The guidelines also address how to determine whether to resume immunotherapy after an adverse event. Patients with serious, life-threatening toxicities will probably never be treated with these drugs again, while those with very mild side effects may be able to restart.

“The goal of irAE management is to help the patient benefit from immune-mediated therapy while mitigating the toxicities as best as possible,” said Olszanski.

Challenges

According to Fox Chase medical oncologist and Assistant Professor in the Department of Hematology/Oncology Matthew R. Zibelman, MD, it’s important for clinicians to recognize the signs of irAEs, as toxicity can present similarly to other conditions.

“When patients are on immune checkpoint inhibitors and present with new symptoms, it’s important to consider that they may be experiencing an immune-related adverse event,” said Zibelman. “The side effects can sometimes be subtle and can mimic or overlap with other conditions. If a symptom doesn’t improve the way you’d expect with standard treatment, it could be an immunotherapy-related adverse event.”

Clinicians may also consider referring their patients to specialists for additional testing. For example, if the symptom is diarrhea, requesting a colonoscopy can confirm if the patient has developed colitis as a result of the immunotherapy.

Zibelman also stresses that patient education is a critical part of vigilance. At Fox Chase Cancer Center, oncologists teach their patients about the potential toxicities of their immunotherapy regimen, provide online resources through a patient portal, and provide a card that can be given to any new clinician alerting them to the patient’s regimen and the possibility of side effects.

Survivorship Considerations

As patients live longer following immunotherapy, survivorship care plans should be expanded to watch out for immune-related adverse events.

“Once we activate the immune system with these therapies, it can remain activated for a long time after stopping treatment,” said Olszanski. “We have to remain vigilant and keep immunotherapeutic or immune-related adverse events at the forefront of our minds when making a differential diagnosis.”

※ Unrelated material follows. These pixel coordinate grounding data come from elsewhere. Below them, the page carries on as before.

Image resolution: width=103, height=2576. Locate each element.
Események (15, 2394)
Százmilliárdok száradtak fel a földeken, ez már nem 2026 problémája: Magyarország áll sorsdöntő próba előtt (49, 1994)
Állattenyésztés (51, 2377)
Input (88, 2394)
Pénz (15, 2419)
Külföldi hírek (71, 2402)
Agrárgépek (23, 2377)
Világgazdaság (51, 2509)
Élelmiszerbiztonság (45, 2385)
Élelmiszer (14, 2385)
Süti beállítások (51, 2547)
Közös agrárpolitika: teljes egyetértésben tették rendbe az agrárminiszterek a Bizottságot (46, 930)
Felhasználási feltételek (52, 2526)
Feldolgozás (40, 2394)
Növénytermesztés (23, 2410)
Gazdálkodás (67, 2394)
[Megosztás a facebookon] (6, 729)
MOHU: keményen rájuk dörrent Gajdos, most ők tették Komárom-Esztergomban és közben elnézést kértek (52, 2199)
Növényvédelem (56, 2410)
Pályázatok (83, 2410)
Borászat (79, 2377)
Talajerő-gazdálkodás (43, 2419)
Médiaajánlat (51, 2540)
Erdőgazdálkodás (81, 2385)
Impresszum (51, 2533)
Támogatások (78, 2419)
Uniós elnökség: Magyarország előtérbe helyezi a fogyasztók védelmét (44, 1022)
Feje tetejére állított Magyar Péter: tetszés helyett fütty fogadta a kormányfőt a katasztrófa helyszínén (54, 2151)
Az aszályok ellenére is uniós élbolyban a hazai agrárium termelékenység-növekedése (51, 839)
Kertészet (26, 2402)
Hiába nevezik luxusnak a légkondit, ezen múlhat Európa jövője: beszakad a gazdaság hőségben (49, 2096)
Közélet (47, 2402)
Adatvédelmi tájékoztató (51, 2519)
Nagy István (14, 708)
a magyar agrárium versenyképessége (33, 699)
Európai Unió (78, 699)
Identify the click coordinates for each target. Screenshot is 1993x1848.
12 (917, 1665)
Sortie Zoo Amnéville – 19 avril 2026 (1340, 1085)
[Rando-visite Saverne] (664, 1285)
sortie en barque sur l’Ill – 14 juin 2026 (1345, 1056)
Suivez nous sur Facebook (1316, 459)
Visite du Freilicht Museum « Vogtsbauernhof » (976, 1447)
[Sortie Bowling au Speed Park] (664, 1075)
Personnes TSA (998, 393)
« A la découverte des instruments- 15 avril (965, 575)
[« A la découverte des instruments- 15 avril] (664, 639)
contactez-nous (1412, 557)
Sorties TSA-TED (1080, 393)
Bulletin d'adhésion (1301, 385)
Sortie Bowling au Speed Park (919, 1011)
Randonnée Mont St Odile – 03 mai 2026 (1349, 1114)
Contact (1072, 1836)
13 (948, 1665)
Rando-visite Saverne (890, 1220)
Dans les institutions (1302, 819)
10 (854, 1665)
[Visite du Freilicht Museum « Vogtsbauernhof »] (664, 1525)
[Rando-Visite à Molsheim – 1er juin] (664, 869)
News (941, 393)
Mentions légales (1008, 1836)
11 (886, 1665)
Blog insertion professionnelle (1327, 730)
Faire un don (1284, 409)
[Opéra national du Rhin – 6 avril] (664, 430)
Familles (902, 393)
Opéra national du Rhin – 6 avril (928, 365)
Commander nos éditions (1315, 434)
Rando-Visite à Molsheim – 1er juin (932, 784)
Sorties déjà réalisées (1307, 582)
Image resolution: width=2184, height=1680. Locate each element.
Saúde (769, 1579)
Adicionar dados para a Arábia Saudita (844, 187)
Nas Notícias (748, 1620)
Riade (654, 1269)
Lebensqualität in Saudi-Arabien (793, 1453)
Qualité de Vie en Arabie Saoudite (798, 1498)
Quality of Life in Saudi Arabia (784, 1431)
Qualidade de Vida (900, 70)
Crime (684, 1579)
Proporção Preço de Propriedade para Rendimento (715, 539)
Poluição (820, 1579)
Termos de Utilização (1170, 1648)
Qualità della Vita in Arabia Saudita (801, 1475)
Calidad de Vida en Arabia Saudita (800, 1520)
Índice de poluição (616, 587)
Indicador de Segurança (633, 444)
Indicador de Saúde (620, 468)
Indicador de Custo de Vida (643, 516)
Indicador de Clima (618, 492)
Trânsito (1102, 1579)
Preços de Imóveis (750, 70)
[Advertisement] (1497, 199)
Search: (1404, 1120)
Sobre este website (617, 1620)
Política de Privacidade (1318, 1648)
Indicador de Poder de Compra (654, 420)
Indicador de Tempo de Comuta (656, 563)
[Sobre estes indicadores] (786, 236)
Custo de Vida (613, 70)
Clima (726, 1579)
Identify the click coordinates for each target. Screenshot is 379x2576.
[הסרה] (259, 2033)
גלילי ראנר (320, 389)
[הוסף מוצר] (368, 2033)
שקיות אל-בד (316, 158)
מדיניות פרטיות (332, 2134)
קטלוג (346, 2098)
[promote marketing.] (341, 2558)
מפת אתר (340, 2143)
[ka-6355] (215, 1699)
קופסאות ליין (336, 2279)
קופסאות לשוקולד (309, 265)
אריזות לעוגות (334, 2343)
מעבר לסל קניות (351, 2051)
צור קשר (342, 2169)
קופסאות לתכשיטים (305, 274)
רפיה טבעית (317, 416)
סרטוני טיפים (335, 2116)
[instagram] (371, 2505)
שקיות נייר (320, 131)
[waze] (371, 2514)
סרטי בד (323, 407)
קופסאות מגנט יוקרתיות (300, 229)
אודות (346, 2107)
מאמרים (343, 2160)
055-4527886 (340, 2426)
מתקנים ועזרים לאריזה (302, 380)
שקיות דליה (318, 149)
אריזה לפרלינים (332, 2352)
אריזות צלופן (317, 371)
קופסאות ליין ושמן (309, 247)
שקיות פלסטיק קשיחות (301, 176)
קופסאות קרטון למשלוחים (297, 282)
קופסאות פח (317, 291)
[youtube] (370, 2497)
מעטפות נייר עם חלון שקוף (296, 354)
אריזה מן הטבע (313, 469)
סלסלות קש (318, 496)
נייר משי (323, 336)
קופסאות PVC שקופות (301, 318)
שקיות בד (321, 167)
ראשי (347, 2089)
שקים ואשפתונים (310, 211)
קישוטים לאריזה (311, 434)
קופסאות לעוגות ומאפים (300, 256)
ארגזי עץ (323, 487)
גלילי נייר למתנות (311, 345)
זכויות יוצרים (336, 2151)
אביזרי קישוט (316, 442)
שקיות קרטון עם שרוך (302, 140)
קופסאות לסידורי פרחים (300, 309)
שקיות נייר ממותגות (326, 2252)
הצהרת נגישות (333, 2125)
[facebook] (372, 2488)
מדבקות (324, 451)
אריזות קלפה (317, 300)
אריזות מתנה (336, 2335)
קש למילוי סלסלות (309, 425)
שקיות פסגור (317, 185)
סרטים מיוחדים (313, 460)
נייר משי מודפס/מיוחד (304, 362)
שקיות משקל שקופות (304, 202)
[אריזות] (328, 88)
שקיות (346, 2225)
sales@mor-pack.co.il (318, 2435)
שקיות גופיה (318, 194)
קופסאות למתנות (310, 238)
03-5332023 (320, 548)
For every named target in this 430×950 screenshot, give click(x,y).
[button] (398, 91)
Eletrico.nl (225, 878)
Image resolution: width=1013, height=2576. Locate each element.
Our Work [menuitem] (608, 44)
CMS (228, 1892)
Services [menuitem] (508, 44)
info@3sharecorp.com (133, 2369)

Things to Know About Identification and Management of Immunotherapy Toxicities
  • The National Comprehensive Cancer Network (NCCN) and the American Society of Clinical Oncology (ASCO) have developed new guidelines that describe which bodily systems can be affected by immunotherapy and how to manage side effects based on their severity.
  • Inflammatory and autoimmune reactions to immunotherapy may occur soon after starting treatment, but they can also be delayed (sometimes occurring days, months, or years later). They can also be mistaken for other conditions, so it’s important for clinicians to know if their patient was treated with an immunotherapy drug and to be aware of the signs of toxicity.
  • According to the NCCN and ASCO guidelines, the correct approach to irAE management includes early recognition and grading of toxicity, immunosuppression with drugs (such as steroids), and modified immune checkpoint inhibitor (ICI) administration. Terminating immunotherapy (temporarily or permanently) should be considered based on the severity of the symptoms.